Parts of the exercise:
- A) Translate this sentence from the Ethernet suggestions email into Spanish: "That might be a level of scaling that would maybe work."
- B) List every person named in the Ethernet suggestions email.
- C) Extend the Ethernet suggestions email beyond its final sentence, carrying on the quoted message in the same voice.

Document:
==========

Ethernet suggestions

Stephen Partington cryptworks at gmail.com
Sat Oct 5 13:44:39 MST 2019


I'll have to look. But I think there are ethernet controllers with small
switching fabric in them.

That might be a level of scaling that would maybe work.

On Sat, Oct 5, 2019, 9:15 AM Donald Mac McCarthy <mac at oscontext.com> wrote:

> Kelly,
>
> Maybe I am missing something as to why this is a requirement. Is a ring
> configuration using RSTP a requirement? If that is the case, I haven't an
> answer that I think would help. I know RSTP allows for fast convergence of
> failure, I just haven't come across a case where the benefit mattered vs
> the complexity of scale. We tried to test RSTP when I was a cluster
> administrator at a university, (802.1W must be better than 802.1D right?)
> because a professor insisted that the performance of distributed operations
> would be better. This was a 4 rack cluster of ~70 nodes. The performance
> tanked. After a lot of trial and error, we settled on the architecture that
> I am attaching a drawing of using STP.

==========

Stored data:

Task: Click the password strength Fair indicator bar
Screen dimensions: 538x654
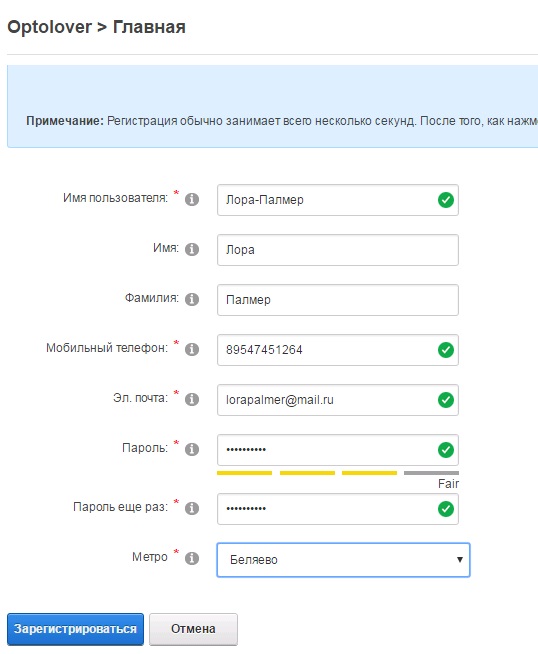Action: 338,473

==========

Results in order:
- A) Ese podría ser un nivel de escalado que quizás funcionaría.

- B) Stephen Partington, Donald Mac McCarthy, Kelly

- C)
>
> If redundancy and ease of operation is what you want - I would use
> redundant switches and us Linux to create a bonded interface that is in an
> active-passive state. You will have to use a non LACP bond (teaming) as
> LACP does not work across switches. Your switch's backplane and uplinks
> will be the only bottlenecks that would occur in the network. Most
> enterprise switch manufactures build a backplane that can handle the
> traffic that is possible to send through the all the ports combined at
> theoretical max.
>
> 2 switches that have 2 or 4 port LACP bonds or if you use switches that
> have proprietary stacking cables, use the stacking cable. Also have an LACP
> to upstream switching as well.
>
> Hopefully the drawing attahed will help.
>
> I have run clusters of over 2500 nodes with a nearly identical
> configuration. We used 4x 10Gb per node, 2 LACP bonds per node into 48 port
> switches. Those switches had a 6x 40Gb uplinks that were split in LACP to 2
> top of rack switches. Top of rack switches had 100Gb uplinks to core. At
> the core were multiple internal networks as well as multiple wan
> connections.
>
> My point in talking about the size and speed is not to brag (well, kinda -
> don't we all like cool toys), but to point out that this architecture will
> work with 1Gb switches and machines of 6 nodes all the way to thousands of
> nodes with bigger uplinks. You can scale the switching as your hardware
> changes and scales. The architecture remains the same.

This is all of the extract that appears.